**EXERCISE DIRECTIONS:**
All that is wanted is the exact lines from the one with "Where should I" through the last line of the entries, with both ends kept and every picture left out.
++++ DATA RECORDS ++++
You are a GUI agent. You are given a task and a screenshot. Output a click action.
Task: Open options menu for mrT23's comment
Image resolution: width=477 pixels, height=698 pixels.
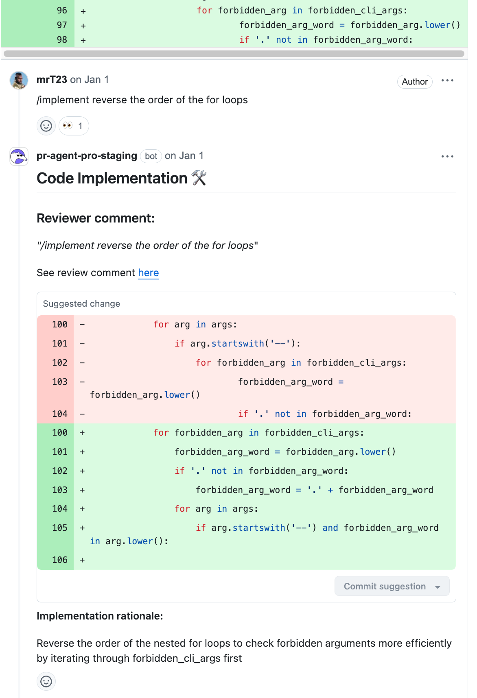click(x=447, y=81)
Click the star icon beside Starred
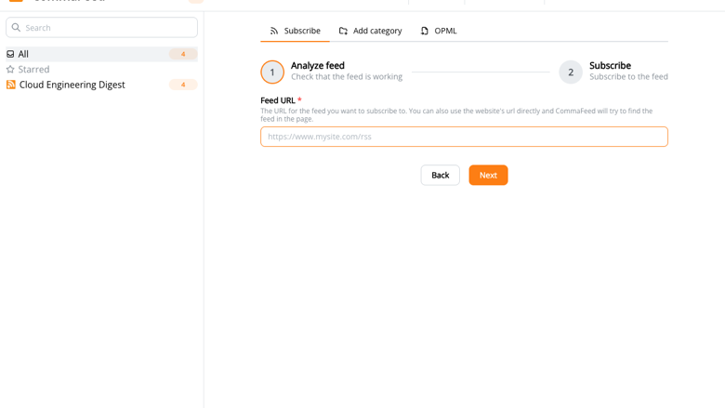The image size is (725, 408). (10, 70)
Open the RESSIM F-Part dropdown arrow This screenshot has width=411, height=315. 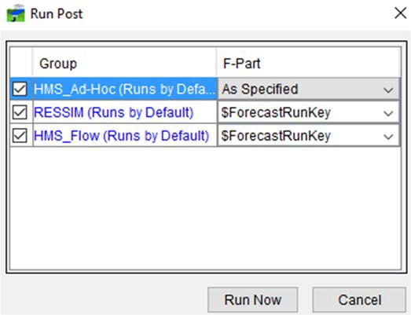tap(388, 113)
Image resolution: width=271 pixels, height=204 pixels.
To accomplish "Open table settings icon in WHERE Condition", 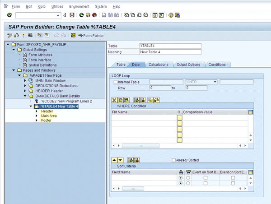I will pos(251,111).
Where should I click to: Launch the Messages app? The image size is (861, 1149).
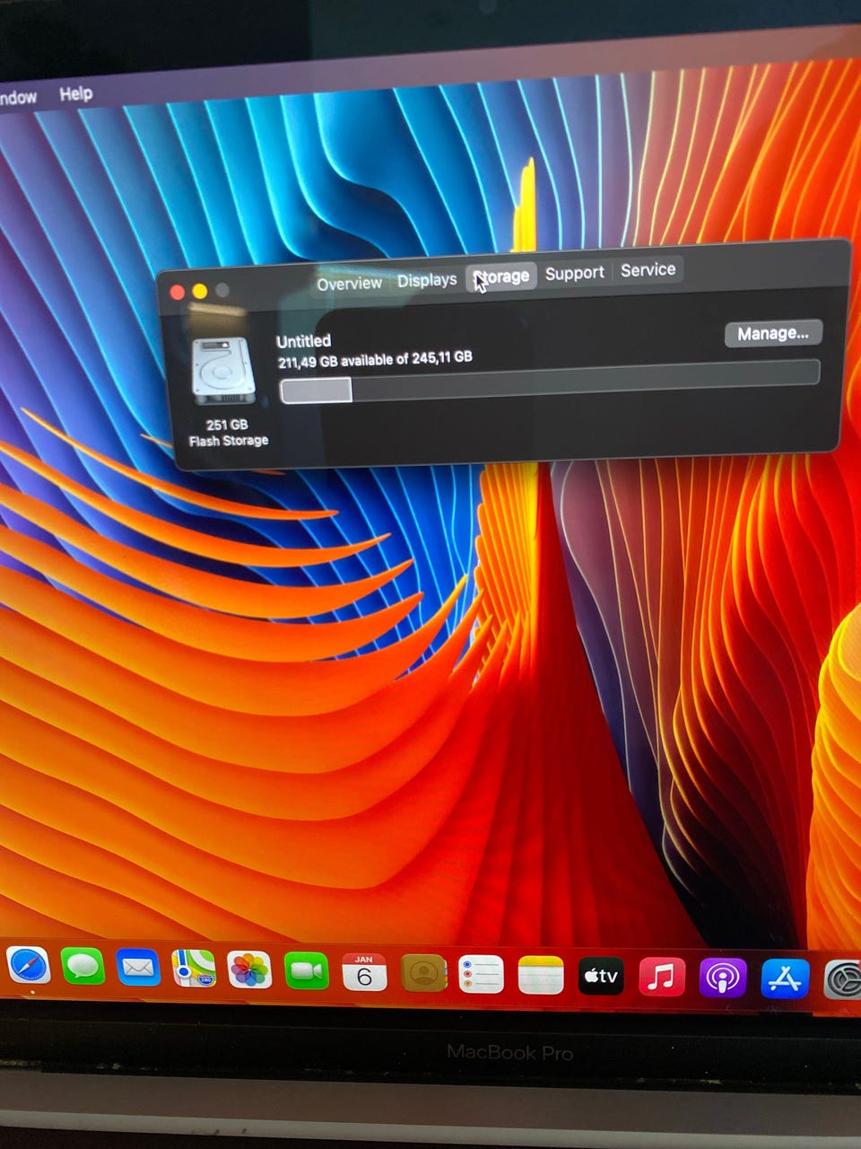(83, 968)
++++
**YOUR RESPONSE:**
Where should I click to: Launch the Messages app? The image size is (861, 1149).
(83, 968)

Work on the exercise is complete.